A Recipe to Train Object Detection Models

22 minute read

A Recipe for Training Object Detection Models

Hey there, I hope you are doing well! It’s been a while since I have posted. I got caught up in some weird stuff. Today, I would like to touch upon a topic that caused me some trouble, leading me to some valuable discoveries. Therefore, I would like to share them here.

If you have not had any experience with object detection models in the past, this post might not be helpful to you as I will be describing detailed concepts.

Lately, I have had to work quite a lot on Object Detection models. The object detection paradigm in and of itself is not an easy thing compared to, for instance, classification. This is because, in object detection, there could be multiple objects of different scales and sizes on a single image as in the image blow(Figure 1). There are three objects in the image — two cats and one dog and all of the are of different sizes.


Figure 1. Object of different scale

As the output dimensionality of a model is fixed and the number of objects on images varies, researchers have came up with clever ways of tackling the issue. All that has made object detection full of subtle details that one has to pay attention to (Though, there is a line of research that is trying to reduce the overhead of this detailedness in object detection). Usually, as there are many details in object detection paradigm, people like to use pre-trained, well-known open-source solutions (such as Detectron from Facebook) instead of coding object detection models from scratch (for instance, as usually it is done for classification models). This saves one from making small bugs that poison the whole training process and then inference. But sooner or later, one has to train a detection model from scratch and deal with those details. For instance, imagine you need to deploy a tiny object detection model on an edge device. Usually, one can not use open-source solutions because they are computationally demanding (though there are miniature open-source models for edge devices, YOU HAVE GOT TO TUNE THEM ANYWAY).

When I first came across “the troubles” with detectors, first thing I did, as you might guess, was Googling them, but unfortunately, there were only a handful of valuable resources. I think most people use open source solutions, and those who use their own solutions, apparently, do not make silly mistakes like myself and therefore have got no problem. Of course, there is a huge amount of academic papers on the topic. Although that is true, most of the papers are tailored to open-source datasets and are not always helpful for a particular task.

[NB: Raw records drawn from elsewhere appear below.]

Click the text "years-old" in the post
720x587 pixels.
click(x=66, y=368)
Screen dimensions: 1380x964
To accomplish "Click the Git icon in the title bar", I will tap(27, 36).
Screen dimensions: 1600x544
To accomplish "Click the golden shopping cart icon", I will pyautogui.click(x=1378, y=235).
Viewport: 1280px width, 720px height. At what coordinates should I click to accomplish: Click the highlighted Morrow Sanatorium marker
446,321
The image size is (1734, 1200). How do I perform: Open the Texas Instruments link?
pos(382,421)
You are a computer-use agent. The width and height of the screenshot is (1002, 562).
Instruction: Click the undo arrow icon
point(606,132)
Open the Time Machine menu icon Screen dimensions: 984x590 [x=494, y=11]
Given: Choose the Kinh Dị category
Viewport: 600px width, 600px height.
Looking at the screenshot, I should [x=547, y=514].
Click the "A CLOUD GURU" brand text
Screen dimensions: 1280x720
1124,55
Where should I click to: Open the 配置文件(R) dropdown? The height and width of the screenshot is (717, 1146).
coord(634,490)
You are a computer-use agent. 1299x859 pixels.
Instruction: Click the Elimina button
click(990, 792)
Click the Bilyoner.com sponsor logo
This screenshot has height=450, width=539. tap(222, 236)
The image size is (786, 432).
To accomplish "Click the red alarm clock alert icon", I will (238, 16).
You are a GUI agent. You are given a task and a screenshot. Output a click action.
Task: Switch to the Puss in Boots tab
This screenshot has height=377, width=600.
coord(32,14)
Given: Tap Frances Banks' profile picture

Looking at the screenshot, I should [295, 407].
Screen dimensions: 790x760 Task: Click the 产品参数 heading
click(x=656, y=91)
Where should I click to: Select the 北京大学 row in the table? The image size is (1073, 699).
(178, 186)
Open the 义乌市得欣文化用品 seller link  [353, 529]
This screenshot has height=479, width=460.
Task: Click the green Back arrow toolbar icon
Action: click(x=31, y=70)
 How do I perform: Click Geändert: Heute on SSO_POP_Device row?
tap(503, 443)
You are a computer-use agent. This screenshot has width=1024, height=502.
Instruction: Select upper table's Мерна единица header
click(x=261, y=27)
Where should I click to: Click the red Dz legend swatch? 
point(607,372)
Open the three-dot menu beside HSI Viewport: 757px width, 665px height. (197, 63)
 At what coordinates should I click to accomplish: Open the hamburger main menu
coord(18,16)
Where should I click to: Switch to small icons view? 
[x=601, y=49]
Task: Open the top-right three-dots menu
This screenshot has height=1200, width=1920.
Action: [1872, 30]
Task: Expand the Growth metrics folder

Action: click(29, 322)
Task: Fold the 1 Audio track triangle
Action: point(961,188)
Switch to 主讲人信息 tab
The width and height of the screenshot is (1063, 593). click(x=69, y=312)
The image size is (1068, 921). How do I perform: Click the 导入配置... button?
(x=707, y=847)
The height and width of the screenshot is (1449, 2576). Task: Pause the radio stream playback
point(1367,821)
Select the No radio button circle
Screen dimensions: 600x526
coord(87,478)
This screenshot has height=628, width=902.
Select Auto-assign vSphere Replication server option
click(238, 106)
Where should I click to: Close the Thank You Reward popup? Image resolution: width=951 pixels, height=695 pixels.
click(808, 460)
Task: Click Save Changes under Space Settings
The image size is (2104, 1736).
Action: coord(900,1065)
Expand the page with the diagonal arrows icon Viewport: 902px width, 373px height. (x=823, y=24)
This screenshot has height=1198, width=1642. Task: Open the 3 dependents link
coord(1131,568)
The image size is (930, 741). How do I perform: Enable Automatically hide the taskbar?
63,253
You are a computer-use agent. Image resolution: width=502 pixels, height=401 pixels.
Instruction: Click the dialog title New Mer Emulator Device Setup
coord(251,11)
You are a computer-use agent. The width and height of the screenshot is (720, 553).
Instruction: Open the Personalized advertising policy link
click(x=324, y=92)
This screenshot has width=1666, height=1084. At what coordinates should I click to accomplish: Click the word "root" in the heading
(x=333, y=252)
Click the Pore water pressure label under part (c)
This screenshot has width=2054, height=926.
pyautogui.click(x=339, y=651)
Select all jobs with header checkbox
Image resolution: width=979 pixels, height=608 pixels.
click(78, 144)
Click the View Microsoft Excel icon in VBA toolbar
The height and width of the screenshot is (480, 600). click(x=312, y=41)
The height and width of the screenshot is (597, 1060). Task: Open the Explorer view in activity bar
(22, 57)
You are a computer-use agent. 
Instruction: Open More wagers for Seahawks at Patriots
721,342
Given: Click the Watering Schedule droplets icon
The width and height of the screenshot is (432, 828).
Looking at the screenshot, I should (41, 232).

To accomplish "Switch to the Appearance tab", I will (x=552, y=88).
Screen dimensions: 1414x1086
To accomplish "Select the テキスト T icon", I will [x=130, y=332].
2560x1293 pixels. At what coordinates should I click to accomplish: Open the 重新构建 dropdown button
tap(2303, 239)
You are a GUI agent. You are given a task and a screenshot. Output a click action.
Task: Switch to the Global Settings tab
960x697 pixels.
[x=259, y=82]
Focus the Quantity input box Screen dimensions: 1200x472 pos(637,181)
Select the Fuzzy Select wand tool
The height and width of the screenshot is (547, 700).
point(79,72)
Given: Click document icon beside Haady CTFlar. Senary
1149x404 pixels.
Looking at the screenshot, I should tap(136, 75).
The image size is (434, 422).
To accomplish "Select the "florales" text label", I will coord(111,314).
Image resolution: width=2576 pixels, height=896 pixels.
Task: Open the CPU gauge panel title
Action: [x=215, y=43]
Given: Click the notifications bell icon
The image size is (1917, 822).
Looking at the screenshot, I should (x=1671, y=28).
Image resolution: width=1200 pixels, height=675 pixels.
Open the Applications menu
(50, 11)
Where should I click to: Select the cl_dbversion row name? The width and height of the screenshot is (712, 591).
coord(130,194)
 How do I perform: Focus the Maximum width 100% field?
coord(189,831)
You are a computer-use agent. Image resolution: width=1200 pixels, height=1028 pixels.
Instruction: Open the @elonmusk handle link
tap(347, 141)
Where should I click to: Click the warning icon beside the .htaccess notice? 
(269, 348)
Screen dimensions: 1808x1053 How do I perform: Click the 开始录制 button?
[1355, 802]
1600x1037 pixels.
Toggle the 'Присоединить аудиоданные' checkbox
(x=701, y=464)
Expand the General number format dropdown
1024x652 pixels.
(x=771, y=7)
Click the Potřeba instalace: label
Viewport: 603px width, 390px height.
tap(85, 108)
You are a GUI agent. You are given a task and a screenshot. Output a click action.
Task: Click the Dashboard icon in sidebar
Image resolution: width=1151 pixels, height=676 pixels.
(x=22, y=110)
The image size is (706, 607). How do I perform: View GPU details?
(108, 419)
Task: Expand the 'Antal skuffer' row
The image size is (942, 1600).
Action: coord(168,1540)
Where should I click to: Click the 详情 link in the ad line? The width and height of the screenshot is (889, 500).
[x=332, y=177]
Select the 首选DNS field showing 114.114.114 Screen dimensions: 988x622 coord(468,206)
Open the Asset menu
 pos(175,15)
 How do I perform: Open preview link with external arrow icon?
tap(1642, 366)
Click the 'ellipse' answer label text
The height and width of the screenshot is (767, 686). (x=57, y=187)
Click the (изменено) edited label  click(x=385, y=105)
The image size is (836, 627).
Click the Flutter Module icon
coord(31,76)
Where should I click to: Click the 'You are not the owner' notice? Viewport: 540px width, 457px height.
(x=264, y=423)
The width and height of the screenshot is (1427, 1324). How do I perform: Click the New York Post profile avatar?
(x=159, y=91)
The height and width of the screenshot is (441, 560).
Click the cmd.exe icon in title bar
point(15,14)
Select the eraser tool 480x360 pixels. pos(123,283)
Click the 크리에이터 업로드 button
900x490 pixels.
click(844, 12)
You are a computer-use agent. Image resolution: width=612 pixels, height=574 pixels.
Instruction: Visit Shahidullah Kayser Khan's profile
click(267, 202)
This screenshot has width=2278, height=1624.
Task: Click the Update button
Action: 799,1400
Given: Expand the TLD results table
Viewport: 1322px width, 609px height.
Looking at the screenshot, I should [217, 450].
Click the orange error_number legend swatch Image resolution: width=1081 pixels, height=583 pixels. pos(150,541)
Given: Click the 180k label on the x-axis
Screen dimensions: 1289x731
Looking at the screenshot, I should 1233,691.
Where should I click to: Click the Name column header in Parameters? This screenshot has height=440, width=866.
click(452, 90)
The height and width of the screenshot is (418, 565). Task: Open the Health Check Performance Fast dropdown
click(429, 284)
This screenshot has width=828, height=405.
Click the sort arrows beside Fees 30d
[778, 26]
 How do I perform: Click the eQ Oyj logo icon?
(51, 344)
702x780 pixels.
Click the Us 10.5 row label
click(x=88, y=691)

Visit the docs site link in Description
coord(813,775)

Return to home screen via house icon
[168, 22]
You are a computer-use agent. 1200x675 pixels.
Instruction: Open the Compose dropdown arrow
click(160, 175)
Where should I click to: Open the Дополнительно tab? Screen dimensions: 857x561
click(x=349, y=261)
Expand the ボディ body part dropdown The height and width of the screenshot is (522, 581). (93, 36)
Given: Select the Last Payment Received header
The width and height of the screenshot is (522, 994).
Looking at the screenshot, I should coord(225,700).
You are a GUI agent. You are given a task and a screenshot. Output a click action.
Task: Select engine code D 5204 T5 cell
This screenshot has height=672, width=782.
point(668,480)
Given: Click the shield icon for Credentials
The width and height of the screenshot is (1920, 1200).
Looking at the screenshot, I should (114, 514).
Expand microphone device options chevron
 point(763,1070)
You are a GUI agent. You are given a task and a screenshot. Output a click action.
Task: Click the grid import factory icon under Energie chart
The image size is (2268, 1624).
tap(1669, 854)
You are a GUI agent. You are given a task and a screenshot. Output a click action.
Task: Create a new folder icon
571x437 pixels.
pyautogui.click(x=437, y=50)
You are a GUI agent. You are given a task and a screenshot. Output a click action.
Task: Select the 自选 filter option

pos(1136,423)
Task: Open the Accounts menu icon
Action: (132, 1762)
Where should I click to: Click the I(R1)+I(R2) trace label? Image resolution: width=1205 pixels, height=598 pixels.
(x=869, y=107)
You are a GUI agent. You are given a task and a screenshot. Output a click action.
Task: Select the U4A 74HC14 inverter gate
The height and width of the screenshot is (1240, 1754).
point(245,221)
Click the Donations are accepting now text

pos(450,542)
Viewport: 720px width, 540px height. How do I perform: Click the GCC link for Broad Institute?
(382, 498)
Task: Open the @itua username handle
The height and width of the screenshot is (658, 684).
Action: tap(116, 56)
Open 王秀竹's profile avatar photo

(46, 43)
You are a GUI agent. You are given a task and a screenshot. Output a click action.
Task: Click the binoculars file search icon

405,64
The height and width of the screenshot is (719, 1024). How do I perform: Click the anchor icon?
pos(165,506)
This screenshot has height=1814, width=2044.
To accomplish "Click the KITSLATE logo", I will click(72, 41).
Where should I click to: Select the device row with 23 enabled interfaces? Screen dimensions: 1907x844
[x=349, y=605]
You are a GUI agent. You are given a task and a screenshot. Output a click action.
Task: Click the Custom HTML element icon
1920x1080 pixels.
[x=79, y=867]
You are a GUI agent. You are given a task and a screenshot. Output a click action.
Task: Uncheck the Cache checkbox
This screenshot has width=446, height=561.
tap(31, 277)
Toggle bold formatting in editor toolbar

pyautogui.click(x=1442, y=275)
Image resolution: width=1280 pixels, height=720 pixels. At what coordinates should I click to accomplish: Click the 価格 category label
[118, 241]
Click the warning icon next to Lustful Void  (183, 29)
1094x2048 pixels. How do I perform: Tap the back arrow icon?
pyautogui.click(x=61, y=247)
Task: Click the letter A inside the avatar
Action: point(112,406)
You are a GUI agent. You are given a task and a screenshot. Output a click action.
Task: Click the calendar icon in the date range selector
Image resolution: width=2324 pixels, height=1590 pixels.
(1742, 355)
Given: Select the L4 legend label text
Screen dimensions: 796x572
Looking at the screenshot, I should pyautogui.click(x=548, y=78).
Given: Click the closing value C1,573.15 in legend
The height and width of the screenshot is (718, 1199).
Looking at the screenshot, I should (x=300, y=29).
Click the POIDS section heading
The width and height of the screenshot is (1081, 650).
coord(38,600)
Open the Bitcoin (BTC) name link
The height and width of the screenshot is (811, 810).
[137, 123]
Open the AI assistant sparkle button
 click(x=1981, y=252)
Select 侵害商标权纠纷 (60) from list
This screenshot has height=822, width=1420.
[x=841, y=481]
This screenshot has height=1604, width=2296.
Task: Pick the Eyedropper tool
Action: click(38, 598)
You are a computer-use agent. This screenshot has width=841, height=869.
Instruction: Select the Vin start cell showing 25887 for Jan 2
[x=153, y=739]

An outline of the main issues with Object Detectors(ODs):

  • Prior boxes
  • Images size
  • Feature layers (in case of SSD)
  • Augmentations
  • Debagging
  • Staged Training(Detection-classification)

Prior Boxes (PB)

One of the most challenging concepts to me while learning the basics of object detection was the concept of Prior Boxes. In a nutshell, prior boxes are the thing that allows the OD model to coupe with varying number of objects in an image. For instance, you could have two cats in one image, and in the following image, there could be one dog and two cats(more objects than in the previous image), and the task of an OD model is to detect objects dynamically varying number of objects in different images . If you have previously worked on image classification, then, most probably, you are used to the fact that the output dimensionality of a neural network is fixed. But what to do if a number of objects that the model has to predict changes from image to image(as in the example above: 2 cat in one image and 2 cats + 1 dog in the next image)? What should the output dimensionality of a neural network be in that case? If what I said does not make sense, then I recommend watching this lecture on object detection by Justin Johnson. It is essential to know how prior boxes work and how you initialized them. There are two central aspects regarding the prior boxes:

  • Number of PB

    Generally, the number of PBs in OD models is set high enough to ensure that all objects are correctly located. From my experience, for large models, the number of PBs is around 10k but I had situations when I only used ~500 PBs. The more PBs you have, the higher the chances are that OD will detect object. In my experience increasing the number of PBs increased detection accuracy. An important note here, just blindly adding more prior boxes without choosing an appropriate size and scale of PBs that match the dataset ground truth bounding boxes will not, probably, help. In order to correctly choose prior boxes, I advice to visualize the PBs (from all feature maps, in the case of SSD architecture) and see how well they overlap with ground truth boxes. Ideally, you want to avoid scenarios as in the picture below(Figure 2) when prior boxes do not overlap enough with the GB. Now, this is an exaggeration, of course, you will probably never have such a case, but this is a good example to make the point. In one of my projects, carefully selecting a size and scale and adding an extra 400 (to 500 ) PBs helped me to increase the accuracy of detection quite a bit, especially for small objects in images. The point is, you should select how many prior boxes you need according to your task. For instance, you are deploying a model on an edge device, you probably want to use less PBs as you care about inference speed of the model. But in that case you need to carefully select the size and scale of PBs.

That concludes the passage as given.